"Ground" is one of those ambiguous words with a few different meanings.
It's simplest to think about static electricity. We know the planet has a pretty balanced electrical charge, neither positive nor negative (otherwise the solar wind would neutralize it, or we'd all float off into the air). Connecting something to the planet is a reasonable way to prevent it building up a static charge so it can't zap you. (You can still build up a charge and zap it, however, which feels exactly the same)
In a home electrical system "grounding" is used a different way. Metal objects (like the outside of metal computers) are connected to the ground wire. If a live wire touches a metal object, it sparks and trips the circuit breaker. We do this because that's better than the alternative. But this mainly works because the ground wire is connected to neutral inside the electrical panel - it's not only connected to ground. We're really talking about neutralling, not grounding. (So why don't they just use the neutral wire? Because that would be really unsafe if the neutral wire would get broken accidentally. A lot of the electrical code is about what if stuff goes wrong.)
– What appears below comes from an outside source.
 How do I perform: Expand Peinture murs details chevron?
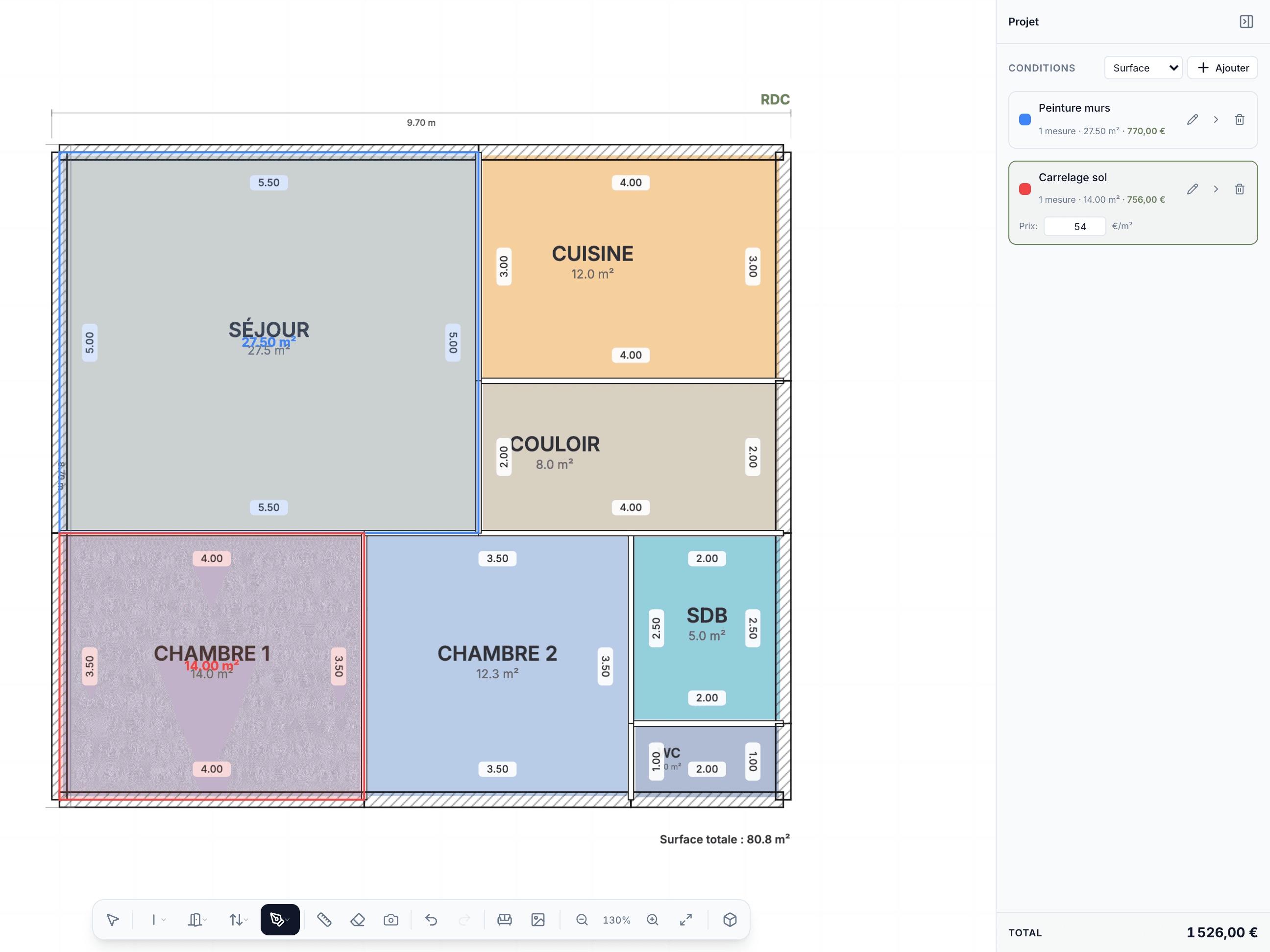(1216, 120)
Okay, so if we just need neutralling, why does it have to be connected to the ground with this big metal pole (grounding electrode)? It makes sure the electrical system's ground is about zero volts compared to the earth ground. You don't want to stand on the ground, and touch a metal computer, and get a fatal zap. (The electrical system is big with lots of capacitance, and uses AC which can leak through capacitance. It could hurt you more than static.)
What about battery-powered circuits then? Do they have ground? Actually, yes, kinda. You see, when engineers say "ground" it's often just shorthand for "zero volts". And zero volts is whatever you say it is. Usually in a battery-powered circuit it's the negative end of the battery, so in this case "connect to ground" just means "connect to the negative end of the battery".
To your other question: if you touch the negative terminal and the dirt-and-rocks ground why don't the electrons just flow out of the battery and into the ground?
They do... but only a few. Then the battery is positively charged which keeps any more electrons from going out. To make it keep going, you need to return the electrons to the positive side. In fact, so few electrons go out that you'd hardly notice it even if the battery was quite high-voltage.